Pilgrimage (written by Holly Lee)

Pilgrimage (written by Holly Lee)

 

In the book Instant Stories Wim Wenders related a small anecdote about meeting a person in CBGB’s adjoining café in New York City:

…That was the end of the conversation. But in turning away she wrote a number on a piece of paper, next to her name ‘Annie’. “If ever you come to San Francisco, give me a call. I’m flying back out there tomorrow.” I pocketed the number and cast a shy smile at her. Fat chance…

That meeting was in 1973, and shortly, perhaps by fate brought him to San Francisco, meeting up with Annie Leibovitz, who would lead him to the open road, leaving San Francisco down the Pacific Coast to Los Angles. The whole experience must have been awe-inspiring, as it kicked off his career of making road movies - the trilogy with film titles as Alice in the Cities (74), The Wrong Move (75) and Kings of the Road (76).



II
I have a piece of paper, actually a name card with an address written on it by Annie, whom I encountered briefly at the Peak in Hong Kong ten years after, in 1983. In spite of her fame she was friendly, and invited me to visit her if I ever go to New York. On that mild Winter day, both of us were on assignment, she, hunting for locations for a portrait series of celebrities for America Express, and I, shooting fashion for some unknown Hong Kong export sportswear manufacturer. I was heavily pregnant, wearing a blue pullover sweatshirt with a dairy cattle printed on it. I was thinking, a future visit to New York would be great, especially getting a chance to meet Annie.



When I had that opportunity, I went by the address on her card, rang the door bell, but nobody answered. I guess I was not in luck, Annie was on the road again.

Recently I picked up Pilgrimage (2011), a book of words and photographs Annie Leibovitz worked on as a personal, restorative project. For a year, she went to places, homes of artists she loved, and people she respected, photographing interiors, and objects once belonged to them. Emily Dickinson, Virginia Woolf, Darwin, Freud, David Thoreau, Georgia O’Keeffe…she lingered in those places, trying to capture their presence in lieu of their absence. It was a project Susan Sontag and she always wanted to do together, sadly but not entirely lost, she could now focus to make up her own list.



III


Before reading Pilgrimage, I was reading Susan Sontag, her Project For A Trip to China. Interestingly it makes me want to write something similar. My father was in Cuba, he died there. And for years, I’ve been talking about going to Cuba, but that motivation was never strong enough. Cuba was never on the top of my list, I’d rather choose Croatia, Romania, Uzbekistan or India. The most I associate with Cuba, besides the vague image of my father, is Wim Wenders, his film and the music in Buena Vista Social Club. The film, together with the album, sparked a revival of interest in pre-revolutionary period Cuban music (30s to 50s) at end of the last century.

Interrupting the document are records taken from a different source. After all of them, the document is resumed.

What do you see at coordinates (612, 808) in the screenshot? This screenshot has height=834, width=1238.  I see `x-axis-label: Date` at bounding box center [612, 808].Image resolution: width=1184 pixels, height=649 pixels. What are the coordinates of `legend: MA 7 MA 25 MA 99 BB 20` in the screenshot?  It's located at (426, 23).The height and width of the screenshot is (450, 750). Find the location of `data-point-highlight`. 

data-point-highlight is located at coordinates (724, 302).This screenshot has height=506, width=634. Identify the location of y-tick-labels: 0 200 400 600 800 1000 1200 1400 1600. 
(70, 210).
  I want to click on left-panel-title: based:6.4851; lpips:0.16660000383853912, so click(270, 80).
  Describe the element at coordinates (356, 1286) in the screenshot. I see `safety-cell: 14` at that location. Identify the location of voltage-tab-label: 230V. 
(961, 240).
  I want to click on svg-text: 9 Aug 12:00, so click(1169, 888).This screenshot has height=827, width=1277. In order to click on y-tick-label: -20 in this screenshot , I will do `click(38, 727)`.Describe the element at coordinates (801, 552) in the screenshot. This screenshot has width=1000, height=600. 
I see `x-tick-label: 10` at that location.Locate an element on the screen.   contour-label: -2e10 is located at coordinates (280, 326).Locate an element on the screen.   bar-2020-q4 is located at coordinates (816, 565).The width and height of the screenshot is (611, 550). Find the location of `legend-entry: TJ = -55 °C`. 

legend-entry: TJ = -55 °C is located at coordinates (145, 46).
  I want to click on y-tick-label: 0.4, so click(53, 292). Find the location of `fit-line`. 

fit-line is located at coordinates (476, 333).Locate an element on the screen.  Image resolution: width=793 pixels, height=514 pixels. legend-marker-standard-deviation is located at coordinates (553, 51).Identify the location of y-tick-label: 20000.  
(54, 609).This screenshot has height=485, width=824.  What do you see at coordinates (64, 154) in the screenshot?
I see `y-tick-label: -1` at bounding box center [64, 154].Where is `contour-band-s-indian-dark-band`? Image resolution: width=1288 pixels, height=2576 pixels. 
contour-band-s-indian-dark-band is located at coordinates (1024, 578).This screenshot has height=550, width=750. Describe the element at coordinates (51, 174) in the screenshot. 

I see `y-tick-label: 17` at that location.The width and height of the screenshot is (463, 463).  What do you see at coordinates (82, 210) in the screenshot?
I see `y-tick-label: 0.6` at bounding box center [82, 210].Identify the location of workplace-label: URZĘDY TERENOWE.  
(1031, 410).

More or less around that time, during an interview I was asked by a Japanese newspaper about my father in Cuba, I wondered why they were interested. Frankly I had nothing to tell them, like, when further investigated about feminism they detected in my pictures, I admitted I hadn’t even thought about that issue. The feeling of a father, my father, is never there, for I have never met him, and will never be able to. I only know him as a Chinese man with business in Cuba, got a bride in Hong Kong, and as 1952 closing in and prompting his return, he sailed en route from Osaka, back to Havana. I know him as a merchant turned soldier. Among the few photographs I have of my father, I found this one with him talking and dinning with some other people who looked like soldiers. He looked comfortable and totally blend in. Now Susan talked about her father in China, suddenly, I feel, once upon a time I had a father, he lived in Cuba.


A friend was there a couple of years ago, she offered to do some research, but to no avail. Perhaps I could ask another friend Steven, who vacations Havana almost every Summer. Perhaps I could just fly there, with my father’s letters and photographs. If all else fails, I could still write, Project For A Trip to Cuba.